> **Task prompt**
In your answer, transcribe all of the data exactly.

───── Records for the exercise ─────

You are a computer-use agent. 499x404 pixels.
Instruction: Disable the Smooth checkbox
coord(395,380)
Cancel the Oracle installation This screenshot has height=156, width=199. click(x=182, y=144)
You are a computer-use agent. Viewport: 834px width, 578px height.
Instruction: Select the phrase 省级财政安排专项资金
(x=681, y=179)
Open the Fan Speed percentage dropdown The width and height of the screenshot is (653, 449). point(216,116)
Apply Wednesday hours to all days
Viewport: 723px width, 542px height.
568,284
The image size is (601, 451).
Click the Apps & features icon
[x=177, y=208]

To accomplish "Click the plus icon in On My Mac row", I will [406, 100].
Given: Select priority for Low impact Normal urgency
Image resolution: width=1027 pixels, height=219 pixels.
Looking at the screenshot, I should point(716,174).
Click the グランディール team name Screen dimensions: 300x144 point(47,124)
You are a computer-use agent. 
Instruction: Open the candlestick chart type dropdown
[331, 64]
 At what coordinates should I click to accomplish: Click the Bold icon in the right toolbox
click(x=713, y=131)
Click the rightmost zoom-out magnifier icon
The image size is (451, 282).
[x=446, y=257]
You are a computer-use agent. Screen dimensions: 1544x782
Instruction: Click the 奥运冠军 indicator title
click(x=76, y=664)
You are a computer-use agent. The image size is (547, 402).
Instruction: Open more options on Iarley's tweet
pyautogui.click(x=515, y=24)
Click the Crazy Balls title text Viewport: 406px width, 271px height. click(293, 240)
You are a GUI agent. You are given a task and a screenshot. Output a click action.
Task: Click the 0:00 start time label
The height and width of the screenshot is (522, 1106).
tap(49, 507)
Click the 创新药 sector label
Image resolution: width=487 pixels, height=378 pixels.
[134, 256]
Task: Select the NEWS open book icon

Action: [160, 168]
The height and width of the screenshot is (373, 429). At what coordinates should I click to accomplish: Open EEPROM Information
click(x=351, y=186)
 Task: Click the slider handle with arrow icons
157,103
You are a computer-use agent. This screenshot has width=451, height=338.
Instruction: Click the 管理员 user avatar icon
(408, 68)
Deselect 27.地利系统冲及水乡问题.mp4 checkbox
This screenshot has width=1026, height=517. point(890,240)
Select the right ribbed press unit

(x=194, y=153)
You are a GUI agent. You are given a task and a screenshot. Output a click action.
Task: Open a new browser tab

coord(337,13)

─────

> **Answer to the exercise**
You are a computer-use agent. 499x404 pixels.
Instruction: Disable the Smooth checkbox
coord(395,380)
Cancel the Oracle installation This screenshot has height=156, width=199. click(x=182, y=144)
You are a computer-use agent. Viewport: 834px width, 578px height.
Instruction: Select the phrase 省级财政安排专项资金
(x=681, y=179)
Open the Fan Speed percentage dropdown The width and height of the screenshot is (653, 449). point(216,116)
Apply Wednesday hours to all days
Viewport: 723px width, 542px height.
568,284
The image size is (601, 451).
Click the Apps & features icon
[x=177, y=208]

To accomplish "Click the plus icon in On My Mac row", I will [406, 100].
Given: Select priority for Low impact Normal urgency
Image resolution: width=1027 pixels, height=219 pixels.
Looking at the screenshot, I should point(716,174).
Click the グランディール team name Screen dimensions: 300x144 point(47,124)
You are a computer-use agent. 
Instruction: Open the candlestick chart type dropdown
[331, 64]
 At what coordinates should I click to accomplish: Click the Bold icon in the right toolbox
click(x=713, y=131)
Click the rightmost zoom-out magnifier icon
The image size is (451, 282).
[x=446, y=257]
You are a computer-use agent. Screen dimensions: 1544x782
Instruction: Click the 奥运冠军 indicator title
click(x=76, y=664)
You are a computer-use agent. The image size is (547, 402).
Instruction: Open more options on Iarley's tweet
pyautogui.click(x=515, y=24)
Click the Crazy Balls title text Viewport: 406px width, 271px height. click(293, 240)
You are a GUI agent. You are given a task and a screenshot. Output a click action.
Task: Click the 0:00 start time label
The height and width of the screenshot is (522, 1106).
tap(49, 507)
Click the 创新药 sector label
Image resolution: width=487 pixels, height=378 pixels.
[134, 256]
Task: Select the NEWS open book icon

Action: [160, 168]
The height and width of the screenshot is (373, 429). At what coordinates should I click to accomplish: Open EEPROM Information
click(x=351, y=186)
 Task: Click the slider handle with arrow icons
157,103
You are a computer-use agent. This screenshot has width=451, height=338.
Instruction: Click the 管理员 user avatar icon
(408, 68)
Deselect 27.地利系统冲及水乡问题.mp4 checkbox
This screenshot has width=1026, height=517. point(890,240)
Select the right ribbed press unit

(x=194, y=153)
You are a GUI agent. You are given a task and a screenshot. Output a click action.
Task: Open a new browser tab

coord(337,13)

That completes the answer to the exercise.